NASA reveals new batch of space program artifacts
Approximately 2,500 potential artifacts from NASA programs that include the space shuttle, Hubble Space Telescope, Apollo, Mercury, and Gemini will be available.
January 22, 2010
Provided by NASA Headquarters, Washington, D.C.
January 22, 2010
Potential artifact: Mockup suit [Mercury].
Photo by NASA/JPL-Caltech/University of Arizona
NASA is inviting eligible education institutions, museums, and other organizations to examine and request space program artifacts online. The items represent significant human space flight technologies, processes, and accomplishments from NASA's past and present space exploration programs.
NASA partnered with the General Services Administration (GSA) to provide a first-of-its-kind, Web-based, electronic artifacts prescreening capability last year. On October 1, 2009, the GSA launched a Web initiative for screening and requesting NASA's space shuttle artifacts. The first round ended November 30, and all 913 artifacts were allocated.
A second Web-based screening opportunity began January 19. It includes approximately 2,500 potential artifacts from NASA programs that include the space shuttle, Hubble Space Telescope, Apollo, Mercury, and Gemini. It is available at gsaxcess.gov/NASAWel.htm. Each artifact will be screened for 90 days. After the screening period closes, and at the completion of the allocation process, requestors will be notified about the status of their request.
Museums and schools will be screened for eligibility through an online registration process or through their state agency for surplus property. Eligible recipients may view the available artifacts and request specific items at the Web site. Prescreening allows potential recipients to identify specific items and provides the time to plan to transport, preserve, and properly display artifacts.

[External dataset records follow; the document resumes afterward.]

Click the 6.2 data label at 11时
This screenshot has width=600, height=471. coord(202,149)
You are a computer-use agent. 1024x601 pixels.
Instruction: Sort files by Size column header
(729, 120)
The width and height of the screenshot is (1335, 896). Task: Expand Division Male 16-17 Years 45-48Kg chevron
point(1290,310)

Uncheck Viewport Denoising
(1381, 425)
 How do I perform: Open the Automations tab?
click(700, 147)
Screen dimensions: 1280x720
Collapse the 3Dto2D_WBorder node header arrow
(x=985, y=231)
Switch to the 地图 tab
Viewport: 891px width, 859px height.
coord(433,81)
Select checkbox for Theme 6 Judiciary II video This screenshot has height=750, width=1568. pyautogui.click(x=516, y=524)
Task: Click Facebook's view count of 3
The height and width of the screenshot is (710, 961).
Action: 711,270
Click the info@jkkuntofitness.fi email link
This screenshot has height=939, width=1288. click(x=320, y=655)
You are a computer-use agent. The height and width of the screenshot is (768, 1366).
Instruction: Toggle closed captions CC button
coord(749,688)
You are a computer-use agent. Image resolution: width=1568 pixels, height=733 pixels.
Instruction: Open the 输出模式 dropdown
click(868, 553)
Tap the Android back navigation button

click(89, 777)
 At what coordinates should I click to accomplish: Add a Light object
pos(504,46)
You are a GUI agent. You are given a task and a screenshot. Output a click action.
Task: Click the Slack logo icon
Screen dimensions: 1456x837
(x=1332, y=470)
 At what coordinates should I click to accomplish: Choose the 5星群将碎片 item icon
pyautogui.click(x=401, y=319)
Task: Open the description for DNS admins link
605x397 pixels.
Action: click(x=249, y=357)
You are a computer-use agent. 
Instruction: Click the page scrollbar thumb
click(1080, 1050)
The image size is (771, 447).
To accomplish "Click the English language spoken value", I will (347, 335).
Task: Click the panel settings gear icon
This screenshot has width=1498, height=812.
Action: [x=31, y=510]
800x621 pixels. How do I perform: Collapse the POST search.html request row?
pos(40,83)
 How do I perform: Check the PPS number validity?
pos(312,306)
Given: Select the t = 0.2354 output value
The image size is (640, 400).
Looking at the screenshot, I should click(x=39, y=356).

Requesting an artifact through the prescreening process does not guarantee the item will be available. Nor does it provide a specific time when it will become available. Allocated artifacts will be incrementally released as they are no longer needed by NASA and in accordance with export control laws and regulations.
Although the artifacts are provided without charge, eligible recipients must cover shipping and any special handling costs. Shipping fees on smaller items will be relatively inexpensive, while larger items may involve extensive disassembly, preparation, shipping, and reassembly costs. NASA will work closely with potential recipients on a case-by-case basis to address any unique special handling costs.